"No matter how paranoid or conspiracy-minded you are, what the government is actually doing is worse than you imagine." - - - William Blum

April 04, 2005

What He Said


Corporate Assassin

By David Podvin

04/02/05 "Make Them Accountable" - - George W. Bush is a murderer, and a prolific one at that. He has deployed surrogates to kill more than one hundred thousand Iraqi civilians in a ruthless slaughter that is ongoing. The fact that he murders via remote control from the Oval Office does not confer legitimacy to his crimes. If anything, it makes them all the more despicable.

Bush is slaying people in the name of democracy, yet his commitment to democracy has already been debunked in Haiti and Venezuela, not to mention Florida and Ohio. Recently released State Department papers reveal that the former Texas governor is murdering Iraqis for the purpose of stealing their oil, which was always obvious and is now documented. There may be worse motives for killing people than thievery, but none leaps immediately to mind.

The level of cruelty involved in this theft is awe-inspiring. At Bush’s behest, the United States military has “neutralized” unarmed Iraqis by dropping cluster bombs on them, showering them with napalm, shooting them from helicopters, executing them in mosques, and torturing them in dungeons. The BBC broadcast an interview with a grieving woman whose pregnant daughter had been machine-gunned by U.S. troops, which is the one method of abortion that conservatives are willing to tolerate. As the corporate media turns a blind eye, Bush is massacring human beings who pose no danger to America.

The corpses of husbands and wives and their children decorate the Iraqi countryside courtesy of the family values president, an evil man whose malevolence provokes nary a discouraging word from the American political/journalistic establishment that avoids the truth as though it had leprosy. Viewed from the perspective of our nation’s high profile opinion makers, the Bush performance has been exemplary. He is being lauded for courageously pressing the cause of Middle East democracy while those who were less stalwart dithered. He is being congratulated for disregarding the vicissitudes of earthly opinion in order to do God’s work. Most surrealistically, he is being praised for his wisdom, which consists of making horrendous decisions and refusing to amend them.
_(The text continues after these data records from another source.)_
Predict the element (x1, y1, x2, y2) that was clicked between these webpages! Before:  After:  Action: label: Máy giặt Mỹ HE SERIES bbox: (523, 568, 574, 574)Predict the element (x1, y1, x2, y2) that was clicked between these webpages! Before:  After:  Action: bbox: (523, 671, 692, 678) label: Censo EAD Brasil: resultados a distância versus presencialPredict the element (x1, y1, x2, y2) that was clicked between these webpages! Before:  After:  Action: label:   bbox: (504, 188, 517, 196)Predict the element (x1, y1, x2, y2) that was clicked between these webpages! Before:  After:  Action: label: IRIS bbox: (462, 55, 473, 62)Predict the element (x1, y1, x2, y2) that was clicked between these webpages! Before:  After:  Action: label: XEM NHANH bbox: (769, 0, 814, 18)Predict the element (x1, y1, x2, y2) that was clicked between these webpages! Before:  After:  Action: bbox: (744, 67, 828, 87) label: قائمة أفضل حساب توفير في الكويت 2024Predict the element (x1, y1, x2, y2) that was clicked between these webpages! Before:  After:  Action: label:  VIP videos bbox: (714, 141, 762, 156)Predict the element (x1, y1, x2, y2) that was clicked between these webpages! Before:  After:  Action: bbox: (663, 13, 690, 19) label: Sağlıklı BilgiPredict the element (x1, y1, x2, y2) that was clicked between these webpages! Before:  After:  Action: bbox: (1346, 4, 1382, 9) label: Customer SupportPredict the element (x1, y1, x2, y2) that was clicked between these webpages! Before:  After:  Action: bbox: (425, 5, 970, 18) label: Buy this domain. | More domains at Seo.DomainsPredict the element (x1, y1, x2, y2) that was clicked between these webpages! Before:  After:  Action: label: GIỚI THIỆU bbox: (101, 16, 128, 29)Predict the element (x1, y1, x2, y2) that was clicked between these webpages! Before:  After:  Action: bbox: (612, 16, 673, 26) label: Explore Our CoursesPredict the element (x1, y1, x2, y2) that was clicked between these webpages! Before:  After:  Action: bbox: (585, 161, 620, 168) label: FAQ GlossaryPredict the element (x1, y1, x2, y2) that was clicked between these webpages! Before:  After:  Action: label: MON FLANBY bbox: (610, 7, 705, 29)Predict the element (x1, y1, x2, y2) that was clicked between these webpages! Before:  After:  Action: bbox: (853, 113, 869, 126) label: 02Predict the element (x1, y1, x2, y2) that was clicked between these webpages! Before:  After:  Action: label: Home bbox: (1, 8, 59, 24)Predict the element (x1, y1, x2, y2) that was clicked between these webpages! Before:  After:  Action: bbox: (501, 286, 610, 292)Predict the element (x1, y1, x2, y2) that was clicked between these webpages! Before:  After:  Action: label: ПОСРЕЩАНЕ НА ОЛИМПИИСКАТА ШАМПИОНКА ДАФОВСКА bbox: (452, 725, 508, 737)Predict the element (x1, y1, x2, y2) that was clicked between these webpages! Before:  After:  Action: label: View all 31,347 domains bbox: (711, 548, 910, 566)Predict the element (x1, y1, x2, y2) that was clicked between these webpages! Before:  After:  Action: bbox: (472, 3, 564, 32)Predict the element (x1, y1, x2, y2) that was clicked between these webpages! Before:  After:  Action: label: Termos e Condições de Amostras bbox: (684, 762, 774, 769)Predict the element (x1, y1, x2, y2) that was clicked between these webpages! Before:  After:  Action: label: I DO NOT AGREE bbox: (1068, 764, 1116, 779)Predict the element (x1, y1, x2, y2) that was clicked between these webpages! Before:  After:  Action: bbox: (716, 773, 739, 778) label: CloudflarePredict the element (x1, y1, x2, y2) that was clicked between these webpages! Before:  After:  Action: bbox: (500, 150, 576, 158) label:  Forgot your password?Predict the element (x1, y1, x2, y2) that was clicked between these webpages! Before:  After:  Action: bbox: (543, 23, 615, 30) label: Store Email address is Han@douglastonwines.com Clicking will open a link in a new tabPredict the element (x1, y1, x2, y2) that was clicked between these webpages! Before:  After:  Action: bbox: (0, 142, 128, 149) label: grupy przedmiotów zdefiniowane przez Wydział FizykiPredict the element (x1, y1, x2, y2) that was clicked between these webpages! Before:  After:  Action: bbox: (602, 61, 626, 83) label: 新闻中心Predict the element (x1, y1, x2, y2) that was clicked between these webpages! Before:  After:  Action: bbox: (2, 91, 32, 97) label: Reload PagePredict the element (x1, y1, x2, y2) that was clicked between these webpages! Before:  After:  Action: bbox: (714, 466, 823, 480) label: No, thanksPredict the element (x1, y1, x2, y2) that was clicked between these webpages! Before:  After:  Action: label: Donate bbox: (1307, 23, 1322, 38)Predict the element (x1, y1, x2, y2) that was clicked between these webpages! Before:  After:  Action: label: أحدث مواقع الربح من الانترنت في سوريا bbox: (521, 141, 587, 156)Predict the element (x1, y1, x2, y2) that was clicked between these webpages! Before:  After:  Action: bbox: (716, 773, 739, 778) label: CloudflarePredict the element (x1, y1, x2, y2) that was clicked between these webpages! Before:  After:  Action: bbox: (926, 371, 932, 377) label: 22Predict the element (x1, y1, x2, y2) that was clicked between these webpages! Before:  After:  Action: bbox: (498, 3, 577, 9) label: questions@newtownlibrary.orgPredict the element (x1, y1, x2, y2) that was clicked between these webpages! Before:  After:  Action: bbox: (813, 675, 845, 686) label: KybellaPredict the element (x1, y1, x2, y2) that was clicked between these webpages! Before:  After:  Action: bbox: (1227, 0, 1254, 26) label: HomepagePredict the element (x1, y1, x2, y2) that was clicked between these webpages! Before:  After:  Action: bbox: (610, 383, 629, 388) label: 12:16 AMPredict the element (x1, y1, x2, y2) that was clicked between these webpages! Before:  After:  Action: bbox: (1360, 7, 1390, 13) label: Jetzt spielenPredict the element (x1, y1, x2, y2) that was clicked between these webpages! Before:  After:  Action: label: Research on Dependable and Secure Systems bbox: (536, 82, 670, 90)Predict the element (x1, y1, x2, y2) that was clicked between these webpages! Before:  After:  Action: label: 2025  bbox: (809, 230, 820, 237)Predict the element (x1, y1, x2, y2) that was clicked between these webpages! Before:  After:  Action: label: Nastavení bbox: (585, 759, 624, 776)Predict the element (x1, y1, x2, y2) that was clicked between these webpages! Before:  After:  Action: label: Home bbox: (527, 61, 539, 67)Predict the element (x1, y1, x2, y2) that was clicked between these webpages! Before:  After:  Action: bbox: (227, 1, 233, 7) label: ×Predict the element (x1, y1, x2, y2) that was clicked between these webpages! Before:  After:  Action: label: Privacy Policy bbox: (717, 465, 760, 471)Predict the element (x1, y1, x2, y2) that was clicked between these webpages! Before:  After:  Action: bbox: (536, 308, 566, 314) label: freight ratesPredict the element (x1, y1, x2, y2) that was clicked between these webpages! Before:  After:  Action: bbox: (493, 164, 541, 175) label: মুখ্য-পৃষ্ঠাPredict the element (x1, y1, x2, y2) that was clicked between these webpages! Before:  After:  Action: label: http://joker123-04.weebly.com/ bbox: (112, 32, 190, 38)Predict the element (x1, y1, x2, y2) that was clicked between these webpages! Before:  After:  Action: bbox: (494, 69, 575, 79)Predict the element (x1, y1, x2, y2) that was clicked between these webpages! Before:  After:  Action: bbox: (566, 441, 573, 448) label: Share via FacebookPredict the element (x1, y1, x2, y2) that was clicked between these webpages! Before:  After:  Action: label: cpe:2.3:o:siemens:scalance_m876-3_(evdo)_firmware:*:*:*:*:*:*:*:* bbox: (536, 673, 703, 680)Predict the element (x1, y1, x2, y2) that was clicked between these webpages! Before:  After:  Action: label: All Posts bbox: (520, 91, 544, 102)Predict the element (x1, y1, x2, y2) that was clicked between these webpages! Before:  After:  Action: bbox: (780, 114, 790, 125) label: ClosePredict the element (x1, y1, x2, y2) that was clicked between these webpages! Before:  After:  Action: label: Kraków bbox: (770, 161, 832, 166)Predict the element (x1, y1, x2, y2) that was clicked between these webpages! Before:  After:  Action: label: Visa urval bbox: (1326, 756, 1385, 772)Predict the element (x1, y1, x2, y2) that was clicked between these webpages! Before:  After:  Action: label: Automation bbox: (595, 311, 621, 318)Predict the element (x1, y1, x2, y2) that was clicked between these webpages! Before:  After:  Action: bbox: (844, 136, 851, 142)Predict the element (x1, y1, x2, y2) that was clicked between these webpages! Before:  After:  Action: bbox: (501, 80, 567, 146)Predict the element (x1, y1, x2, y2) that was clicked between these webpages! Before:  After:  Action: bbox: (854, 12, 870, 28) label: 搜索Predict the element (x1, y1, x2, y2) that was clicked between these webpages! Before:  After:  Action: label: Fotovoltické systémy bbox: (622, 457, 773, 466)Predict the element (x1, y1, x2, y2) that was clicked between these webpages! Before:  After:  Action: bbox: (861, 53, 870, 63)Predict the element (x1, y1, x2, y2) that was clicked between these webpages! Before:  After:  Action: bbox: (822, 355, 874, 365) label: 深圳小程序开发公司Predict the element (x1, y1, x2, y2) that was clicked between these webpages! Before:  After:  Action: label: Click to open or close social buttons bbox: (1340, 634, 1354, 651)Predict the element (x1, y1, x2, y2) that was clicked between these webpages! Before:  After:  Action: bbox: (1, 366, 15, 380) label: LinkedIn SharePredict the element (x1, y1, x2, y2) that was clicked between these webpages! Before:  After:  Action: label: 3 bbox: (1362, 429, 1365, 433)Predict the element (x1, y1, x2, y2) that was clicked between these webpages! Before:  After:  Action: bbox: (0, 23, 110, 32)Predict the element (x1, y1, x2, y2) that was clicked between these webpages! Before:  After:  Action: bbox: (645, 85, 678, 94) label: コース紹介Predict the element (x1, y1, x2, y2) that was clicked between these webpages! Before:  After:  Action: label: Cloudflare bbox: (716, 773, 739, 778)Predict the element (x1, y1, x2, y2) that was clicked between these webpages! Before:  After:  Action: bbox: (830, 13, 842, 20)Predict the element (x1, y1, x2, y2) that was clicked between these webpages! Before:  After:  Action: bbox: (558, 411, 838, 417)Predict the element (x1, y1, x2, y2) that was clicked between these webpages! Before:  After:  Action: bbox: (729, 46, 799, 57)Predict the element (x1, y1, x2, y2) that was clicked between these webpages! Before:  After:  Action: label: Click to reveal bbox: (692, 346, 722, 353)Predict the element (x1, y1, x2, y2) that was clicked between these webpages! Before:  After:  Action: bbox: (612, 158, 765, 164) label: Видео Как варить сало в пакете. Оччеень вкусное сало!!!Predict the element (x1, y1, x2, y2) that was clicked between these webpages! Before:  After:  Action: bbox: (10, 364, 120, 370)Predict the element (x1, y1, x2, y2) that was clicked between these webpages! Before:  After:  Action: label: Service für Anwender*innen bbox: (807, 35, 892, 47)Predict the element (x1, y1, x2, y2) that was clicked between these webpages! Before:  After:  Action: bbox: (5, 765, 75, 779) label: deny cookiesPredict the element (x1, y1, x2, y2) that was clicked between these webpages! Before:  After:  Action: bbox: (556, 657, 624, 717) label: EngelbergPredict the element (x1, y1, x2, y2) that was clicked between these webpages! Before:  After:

No matter how assiduously his courtiers attempt to swaddle him in virtue, our commander-in-chief is a Hun. Bush is not stealing Iraqi oil to enhance American national security. He is plundering a conquered land to enhance petroleum industry profitability. The carnage in Iraq isn’t some horribly misguided attempt at patriotism. It is homicidal mercantilism, the use of the American military to help Exxon Mobil exceed quarterly earnings projections. While killing people for profit constitutes a competent job performance on the part of a mafia hit man, it reflects less favorably on a President of the United States.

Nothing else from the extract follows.